An official settlement has been reached between Woolworths and independent retailer Organic Marketing Australia, ending a three-month fight over the phrase “honest to goodness”.

 

According to an agreed public statement, the companies have reached a settlement “on mutually acceptable, confidential terms and on a without-admissions basis”.

 

“Woolworths’ Margaret Fulton Honest to Goodness Family Meals campaign is scheduled to end on December 31, 2011,” the statement reads.

 

In late March, Organic Marketing Australia – which trades as Honest to Goodness – alleged the Woolworths campaign infringed its intellectual property.

 

The campaign features celebrity chef Margaret Fulton, who is quoted in ads saying that Woolworths produce is “honest to goodness”.

 

Organic Marketing Australia asked the Federal Court for an injunction to stop the company running its new campaign, but failed in its attempt.

 

It was announced the case would be moved forward to a full Federal Court trial unless the parties could come to a mediated agreement. The parties were unable to reach an agreement and, as a result, the date for the final trial was set for July 18-22.

 

However, it appears the fight has come to an end prematurely, with Organic Marketing Australia confirming a settlement had been reached.

 

Matt Ward, co-founder and managing director of Organic Marketing Australia, says his company has been fighting a “nightmare” legal battle.

 

“Registering the trademark ‘Honest to Goodness’ and trading under this brand for nine years should have been enough to protect our brand,” Ward says.

 

“Instead, we have been forced to spend hundreds of thousands of dollars in a legal battle to protect it.”

 

Woolworths could not be reached for comment. Meanwhile, Ward says the incident has damaged his brand, fearing other small retailers could find themselves in a similar predicament.

 

“Woolworth’s use of ‘Honest to Goodness’ was affecting people’s impression of our brand and confusing consumers.
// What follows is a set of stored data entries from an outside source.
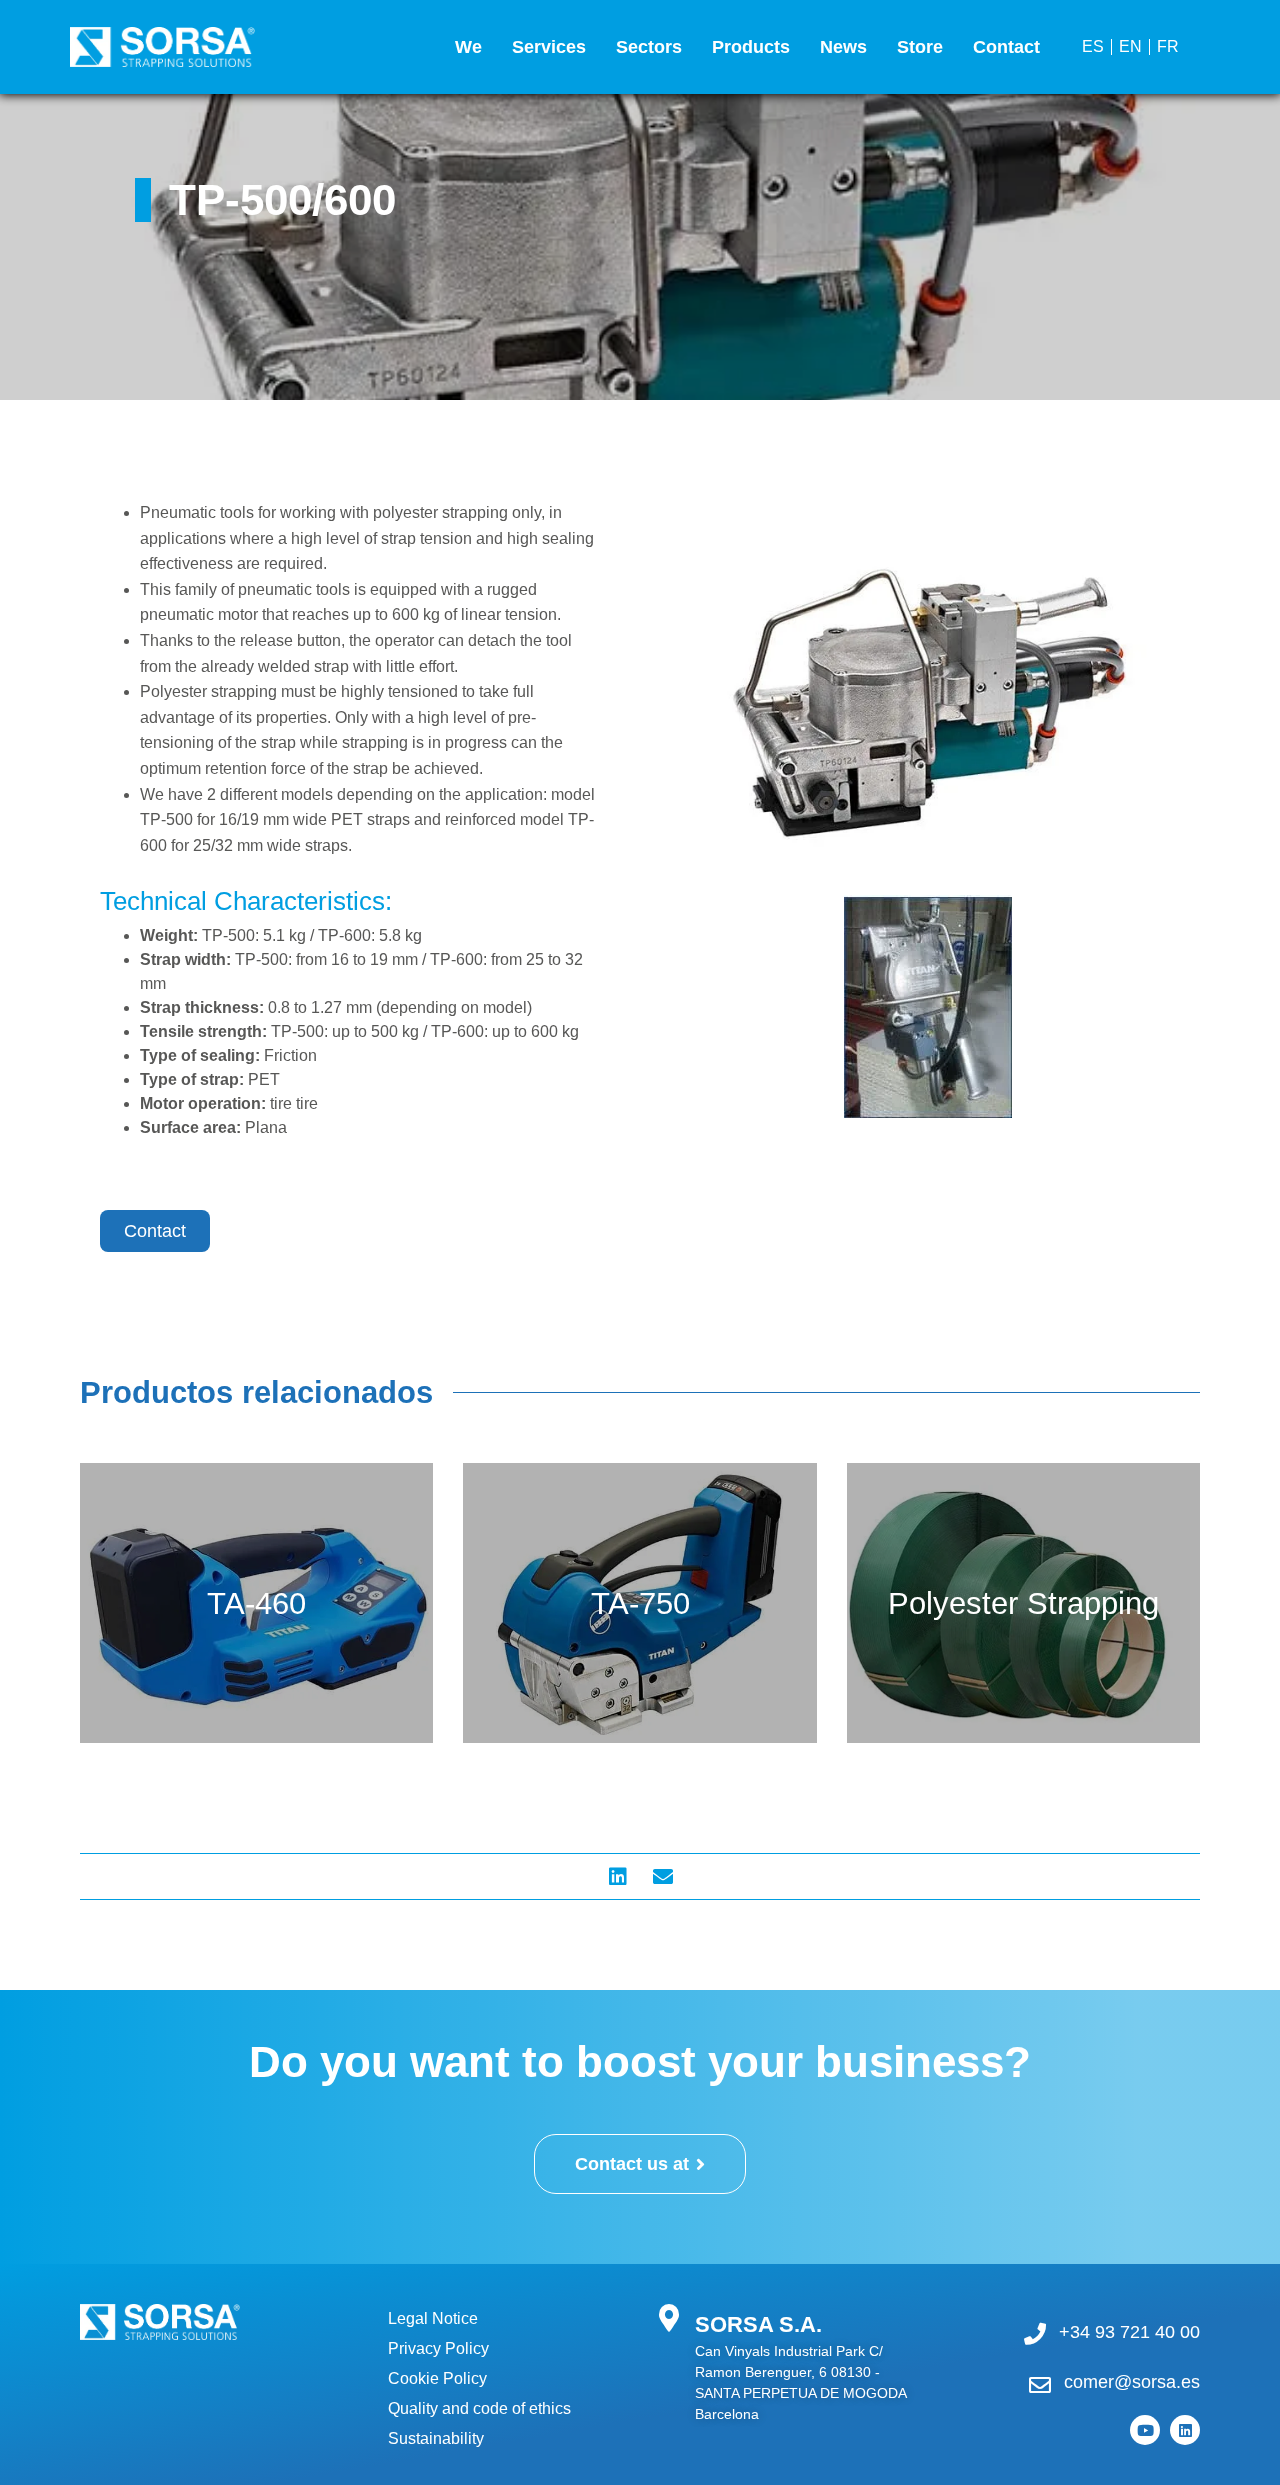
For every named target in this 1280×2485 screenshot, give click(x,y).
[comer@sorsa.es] (1040, 2385)
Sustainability (436, 2438)
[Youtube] (1145, 2430)
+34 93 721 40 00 (1129, 2332)
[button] (617, 1876)
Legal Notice (433, 2318)
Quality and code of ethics (479, 2408)
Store (920, 47)
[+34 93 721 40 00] (1035, 2334)
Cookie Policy (437, 2378)
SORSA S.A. (758, 2324)
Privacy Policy (438, 2348)
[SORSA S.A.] (668, 2317)
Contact (1006, 47)
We (468, 47)
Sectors (649, 47)
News (843, 47)
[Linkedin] (1185, 2430)
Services (549, 47)
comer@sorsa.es (1132, 2382)
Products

We’ve had loyal customers contact us feeling aggrieved we’ve sold our business to Woolworths and saying they won’t be buying our products,” he says.

 

“If this can happen to us, then it can happen to other well-meaning good businesses trying to do the right thing.”

 

“As an operator of a small business, you simply can’t afford to be distracted with a lengthy dispute and lose focus on everyday business. It is a relief now to be able to put all our energy back into what we are passionate about and that is the food.”